Le Département fédéral de l'intérieur. — Le Bureau national d'éducation, à Washington, à la tête duquel est placé le commissaire de l'éducation, est une section du ministère de l'intérieur. Il n'a pas d'écoles sous sa direction, excepté celles qui sont destinées aux indigènes de l'Alaska. Le grand service que le Bureau rend à l'éducation consiste dans la publication tant de rapports annuels que de rapports spéciaux, contenant des statistiques et des renseignements divers, et dans la formation d'une bibliothèque nationale d'éducation. Pendant quelques années, la plus grande partie du budget du Bureau d'éducation a été appliquée aux dépenses des écoles de l'Alaska, ainsi qu'à l'entretien de troupeaux de rennes dans ce Territoire, pour l'amélioration de la condition matérielle et morale des indigènes.

Le commissaire de l'éducation de l'île de Puerto Rico est placé sous l'autorité du gouvernement de cette île, et celui-ci relève du secrétaire d'Etat pour l'intérieur.

Le surintendant des écoles indiennes, qui relève du commissariat des affaires indiennes au ministère de l'intérieur, a la surveillance générale des écoles fédérales créées pour les Indiens. Beaucoup de ces écoles sont placées dans les régions désignées sous le nom de « Réserves indiennes » ; mais quelques-unes d'entre elles, comme la célèbre Ecole industrielle indienne, à Carlisle (Pensylvanie), ne sont pas en territoire réservé. Outre l'instruction scolaire proprement dite, les écoles indiennes donnent aussi à leurs élèves des connaissances industrielles. Les dépenses faites annuellement par le gouvernement fédéral pour l'éducation des Indiens sont d'environ 4 millions et demi de dollars.

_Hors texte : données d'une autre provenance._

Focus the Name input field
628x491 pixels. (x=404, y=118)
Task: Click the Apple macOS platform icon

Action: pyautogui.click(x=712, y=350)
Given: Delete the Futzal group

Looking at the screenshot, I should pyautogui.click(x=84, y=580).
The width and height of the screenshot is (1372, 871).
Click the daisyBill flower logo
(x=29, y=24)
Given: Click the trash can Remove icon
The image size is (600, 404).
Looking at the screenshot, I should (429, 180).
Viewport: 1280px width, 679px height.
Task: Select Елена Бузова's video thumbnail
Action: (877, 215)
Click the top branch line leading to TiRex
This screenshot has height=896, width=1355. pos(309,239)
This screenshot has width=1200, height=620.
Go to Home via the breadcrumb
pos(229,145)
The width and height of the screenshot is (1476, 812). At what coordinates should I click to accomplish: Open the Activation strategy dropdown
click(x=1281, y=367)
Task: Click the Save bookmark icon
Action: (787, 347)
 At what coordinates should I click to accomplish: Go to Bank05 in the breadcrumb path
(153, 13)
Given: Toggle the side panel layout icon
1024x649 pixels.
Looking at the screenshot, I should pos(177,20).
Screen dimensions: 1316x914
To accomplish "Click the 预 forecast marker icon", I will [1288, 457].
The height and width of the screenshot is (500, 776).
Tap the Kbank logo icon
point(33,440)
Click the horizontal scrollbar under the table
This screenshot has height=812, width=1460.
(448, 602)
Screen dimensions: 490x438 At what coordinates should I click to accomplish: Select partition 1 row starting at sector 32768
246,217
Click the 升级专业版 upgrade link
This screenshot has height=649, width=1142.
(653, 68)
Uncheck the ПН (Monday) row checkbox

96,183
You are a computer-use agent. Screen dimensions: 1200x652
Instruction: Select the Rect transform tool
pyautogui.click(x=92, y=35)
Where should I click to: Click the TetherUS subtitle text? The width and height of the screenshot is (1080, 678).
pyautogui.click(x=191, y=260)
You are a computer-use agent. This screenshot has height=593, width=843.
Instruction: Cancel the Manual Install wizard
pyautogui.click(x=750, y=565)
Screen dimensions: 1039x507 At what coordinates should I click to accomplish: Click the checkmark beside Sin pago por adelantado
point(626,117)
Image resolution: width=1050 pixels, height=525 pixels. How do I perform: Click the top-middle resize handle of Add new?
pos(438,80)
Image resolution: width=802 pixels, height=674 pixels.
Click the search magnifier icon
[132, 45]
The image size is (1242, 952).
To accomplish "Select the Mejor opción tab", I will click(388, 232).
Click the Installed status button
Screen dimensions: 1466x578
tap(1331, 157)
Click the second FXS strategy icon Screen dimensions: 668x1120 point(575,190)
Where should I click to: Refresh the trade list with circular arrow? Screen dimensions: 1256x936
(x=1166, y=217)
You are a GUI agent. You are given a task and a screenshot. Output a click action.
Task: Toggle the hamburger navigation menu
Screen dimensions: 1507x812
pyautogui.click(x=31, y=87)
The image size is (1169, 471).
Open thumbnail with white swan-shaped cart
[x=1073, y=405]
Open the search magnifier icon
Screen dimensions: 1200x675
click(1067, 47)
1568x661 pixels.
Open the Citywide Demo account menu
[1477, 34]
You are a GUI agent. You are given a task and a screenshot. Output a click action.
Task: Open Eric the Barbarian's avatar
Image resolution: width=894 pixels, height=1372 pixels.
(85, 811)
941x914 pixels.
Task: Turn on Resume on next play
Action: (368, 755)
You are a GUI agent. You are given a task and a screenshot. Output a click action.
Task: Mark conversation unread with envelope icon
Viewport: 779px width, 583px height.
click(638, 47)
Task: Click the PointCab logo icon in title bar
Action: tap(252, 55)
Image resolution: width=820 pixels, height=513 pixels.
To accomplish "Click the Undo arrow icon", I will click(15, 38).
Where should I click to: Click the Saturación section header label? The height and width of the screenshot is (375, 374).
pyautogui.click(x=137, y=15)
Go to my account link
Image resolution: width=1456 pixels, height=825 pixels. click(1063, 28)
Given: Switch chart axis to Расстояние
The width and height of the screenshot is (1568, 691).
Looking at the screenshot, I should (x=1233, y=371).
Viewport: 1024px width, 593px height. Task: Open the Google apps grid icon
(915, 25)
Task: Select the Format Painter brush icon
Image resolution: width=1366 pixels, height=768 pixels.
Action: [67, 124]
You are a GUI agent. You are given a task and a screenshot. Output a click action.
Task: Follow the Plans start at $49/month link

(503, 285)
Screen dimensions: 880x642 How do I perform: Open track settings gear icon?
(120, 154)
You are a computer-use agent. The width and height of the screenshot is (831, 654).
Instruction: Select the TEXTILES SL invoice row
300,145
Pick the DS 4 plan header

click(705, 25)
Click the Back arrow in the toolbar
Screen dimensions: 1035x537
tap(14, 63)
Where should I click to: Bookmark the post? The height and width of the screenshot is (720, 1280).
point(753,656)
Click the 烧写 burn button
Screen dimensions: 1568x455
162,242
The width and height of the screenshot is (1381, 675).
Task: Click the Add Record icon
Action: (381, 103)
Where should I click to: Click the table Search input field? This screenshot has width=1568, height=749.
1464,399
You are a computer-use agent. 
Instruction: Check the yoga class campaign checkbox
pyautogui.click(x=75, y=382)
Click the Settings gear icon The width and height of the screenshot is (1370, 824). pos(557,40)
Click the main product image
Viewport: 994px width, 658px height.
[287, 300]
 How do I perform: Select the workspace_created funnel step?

Le Département du commerce et du travail. — En dehors de la publication de rapports concernant les écoles industrielles, qui forment la plus complète série de documents de ce genre, le ministère du commerce et du travail n'a pas encore pris en mains l'organisation et le développement de 1 éducation industrielle avec la vigueur qu'on peut observer dans l'action des ministères de même genre en quelques pays d'Europe, ou d'une façon comparable aux efforts accomplis par le Département de l'agriculture en ce qui concerne l'industrie agricole. Néanmoins, on constate, au Département du commerce et du travail, une tendance à encourager de façon active l'instruction professionnelle des jeunes gens qui se vouent aux industries non agricoles.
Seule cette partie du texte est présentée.